Central to this viewpoint was the “Person in the Box” framework, which encourages teams to evaluate workflows task by task. Some activities, Heuman argued, are highly suitable for AI support, particularly small, clearly bounded tasks. Others become problematic when complexity, ambiguity, or contextual judgment increase.

He illustrated this distinction with a simple example: asking AI to rewrite a single sentence in plain language may work extremely well, while asking it to simplify an entire document introduces far greater variability and risk. He described this tendency to overextend AI into overly broad applications as the “big box blunder.”

This perspective also raised broader concerns surrounding AI adoption, including data security, implementation burden, environmental impact, copyright considerations, and the downstream workload associated with reviewing low-quality AI outputs. Several comments during the debate focused on the danger of over-trusting AI-generated summaries or deliverables without careful human review.

At the same time, Heuman acknowledged that AI can provide meaningful value when used deliberately and with strong oversight. His emphasis on “healthy cynicism” ultimately reinforced, rather than contradicted, themes raised by the other speakers. Across the discussion, human judgment consistently emerged as essential.

Closing Insight

Although one perspective ultimately “won” the balloon debate, the session resisted a simple conclusion. The four viewpoints collectively revealed three interconnected themes: AI’s ability to support trust and quality, its potential to expand what medical communications teams can accomplish, and the importance of applying it with discernment and oversight.

Rather than positioning speed, innovation, and skepticism as opposing forces, the discussion suggested that they are increasingly interdependent. As AI adoption continues across medical affairs and communications, the central challenge may be less about choosing a single value proposition and more about balancing these priorities responsibly in service of accurate, accessible, and meaningful scientific exchange.


Acknowledgment: The ISMPP Insider Content Lab team would like to thank the four faculty volunteers and session moderator who participated in the 2026 European Meeting of ISMPP, Faster? Better? Cheaper? Debating the Value Proposition of AI in Medical Communications.

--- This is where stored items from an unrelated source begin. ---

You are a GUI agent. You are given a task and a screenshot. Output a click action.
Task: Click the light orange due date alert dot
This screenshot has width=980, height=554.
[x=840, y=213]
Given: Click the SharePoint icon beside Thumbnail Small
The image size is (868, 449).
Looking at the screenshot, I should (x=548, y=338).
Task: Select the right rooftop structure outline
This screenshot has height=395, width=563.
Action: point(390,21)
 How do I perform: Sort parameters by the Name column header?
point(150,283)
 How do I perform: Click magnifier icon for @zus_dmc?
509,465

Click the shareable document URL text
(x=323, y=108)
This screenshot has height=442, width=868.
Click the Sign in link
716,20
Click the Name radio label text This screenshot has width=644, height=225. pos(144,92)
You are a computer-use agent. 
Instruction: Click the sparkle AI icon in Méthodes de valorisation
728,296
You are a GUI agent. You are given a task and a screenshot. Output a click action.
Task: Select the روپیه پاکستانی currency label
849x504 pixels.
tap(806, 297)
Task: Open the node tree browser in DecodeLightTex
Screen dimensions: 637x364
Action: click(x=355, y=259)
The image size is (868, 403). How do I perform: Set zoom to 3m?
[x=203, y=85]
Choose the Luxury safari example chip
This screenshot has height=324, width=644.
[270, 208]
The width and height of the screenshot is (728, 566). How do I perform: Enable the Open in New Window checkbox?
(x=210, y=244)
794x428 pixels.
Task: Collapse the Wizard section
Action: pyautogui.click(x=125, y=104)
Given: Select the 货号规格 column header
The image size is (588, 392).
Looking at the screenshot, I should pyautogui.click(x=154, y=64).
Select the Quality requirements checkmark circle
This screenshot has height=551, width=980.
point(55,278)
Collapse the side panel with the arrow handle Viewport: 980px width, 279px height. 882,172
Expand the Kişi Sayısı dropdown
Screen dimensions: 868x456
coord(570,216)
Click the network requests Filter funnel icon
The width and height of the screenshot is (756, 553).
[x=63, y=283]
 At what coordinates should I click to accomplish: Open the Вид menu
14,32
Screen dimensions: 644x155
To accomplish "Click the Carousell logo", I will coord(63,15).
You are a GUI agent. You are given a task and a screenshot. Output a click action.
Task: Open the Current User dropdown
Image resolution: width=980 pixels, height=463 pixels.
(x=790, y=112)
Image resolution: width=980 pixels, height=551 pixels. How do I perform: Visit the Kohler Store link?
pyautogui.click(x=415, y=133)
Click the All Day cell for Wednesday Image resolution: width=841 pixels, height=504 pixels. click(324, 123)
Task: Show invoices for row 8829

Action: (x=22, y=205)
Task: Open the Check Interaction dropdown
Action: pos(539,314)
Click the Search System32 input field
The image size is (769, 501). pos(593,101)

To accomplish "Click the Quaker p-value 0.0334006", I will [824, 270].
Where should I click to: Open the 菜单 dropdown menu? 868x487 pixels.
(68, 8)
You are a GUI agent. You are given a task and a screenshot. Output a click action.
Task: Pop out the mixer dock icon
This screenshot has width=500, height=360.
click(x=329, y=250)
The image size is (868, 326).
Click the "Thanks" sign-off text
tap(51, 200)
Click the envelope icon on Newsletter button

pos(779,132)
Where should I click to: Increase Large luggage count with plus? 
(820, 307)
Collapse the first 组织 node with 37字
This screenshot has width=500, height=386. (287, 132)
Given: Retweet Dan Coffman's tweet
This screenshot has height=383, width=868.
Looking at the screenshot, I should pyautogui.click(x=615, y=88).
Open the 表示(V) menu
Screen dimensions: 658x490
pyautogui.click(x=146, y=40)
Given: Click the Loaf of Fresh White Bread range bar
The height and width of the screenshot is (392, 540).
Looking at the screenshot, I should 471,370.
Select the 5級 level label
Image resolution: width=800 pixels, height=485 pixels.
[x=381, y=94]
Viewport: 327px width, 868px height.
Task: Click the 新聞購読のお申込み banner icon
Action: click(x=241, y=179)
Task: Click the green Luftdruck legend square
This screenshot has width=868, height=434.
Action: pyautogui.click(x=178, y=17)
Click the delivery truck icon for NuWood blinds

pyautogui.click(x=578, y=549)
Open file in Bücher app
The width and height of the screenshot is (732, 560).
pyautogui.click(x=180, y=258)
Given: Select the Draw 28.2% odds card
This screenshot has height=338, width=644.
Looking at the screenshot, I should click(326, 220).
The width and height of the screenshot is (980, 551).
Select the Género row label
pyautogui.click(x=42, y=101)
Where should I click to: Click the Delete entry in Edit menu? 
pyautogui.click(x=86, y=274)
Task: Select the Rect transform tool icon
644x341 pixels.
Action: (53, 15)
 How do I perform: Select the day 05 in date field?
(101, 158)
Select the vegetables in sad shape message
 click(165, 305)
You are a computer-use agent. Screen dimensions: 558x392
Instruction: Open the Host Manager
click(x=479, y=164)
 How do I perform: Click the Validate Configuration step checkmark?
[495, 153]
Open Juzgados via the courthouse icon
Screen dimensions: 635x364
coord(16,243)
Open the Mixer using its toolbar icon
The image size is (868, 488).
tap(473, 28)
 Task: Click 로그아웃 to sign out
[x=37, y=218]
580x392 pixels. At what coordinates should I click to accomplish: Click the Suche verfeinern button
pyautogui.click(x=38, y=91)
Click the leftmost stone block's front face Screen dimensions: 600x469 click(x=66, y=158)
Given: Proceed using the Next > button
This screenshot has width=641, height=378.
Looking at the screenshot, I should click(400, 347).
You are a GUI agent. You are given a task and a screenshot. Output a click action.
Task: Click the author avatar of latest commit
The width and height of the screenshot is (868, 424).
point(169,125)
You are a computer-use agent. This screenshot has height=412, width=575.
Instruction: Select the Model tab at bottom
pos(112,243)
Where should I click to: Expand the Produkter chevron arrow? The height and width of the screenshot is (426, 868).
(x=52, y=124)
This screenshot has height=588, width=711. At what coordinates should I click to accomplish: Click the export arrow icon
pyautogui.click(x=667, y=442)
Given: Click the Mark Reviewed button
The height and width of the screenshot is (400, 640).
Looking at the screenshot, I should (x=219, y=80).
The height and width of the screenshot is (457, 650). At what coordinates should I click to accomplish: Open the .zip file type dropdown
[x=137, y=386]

Disclaimer: The views and opinions expressed by the speakers in their presentation at the 2026 European Meeting of ISMPP are their own and do not necessarily reflect the views, policies, or positions of their employer or of ISMPP.​

Disclosure: This article was developed by the ISMPP Insider Content Lab team using ChatGPT 5.2 (OpenAI) customized to meet the requirements for a Content Lab article. Inputs to the custom GPT were the ISMPP-supplied session transcript (Snapsight) and the onsite slide presentation by the faculty. Human editorial and process oversight was provided by members of the Content Lab team, Vidhi Vashisht, Jerolyn Monte, and Ross Ruriani, and Doreen Valentine (ISMPP).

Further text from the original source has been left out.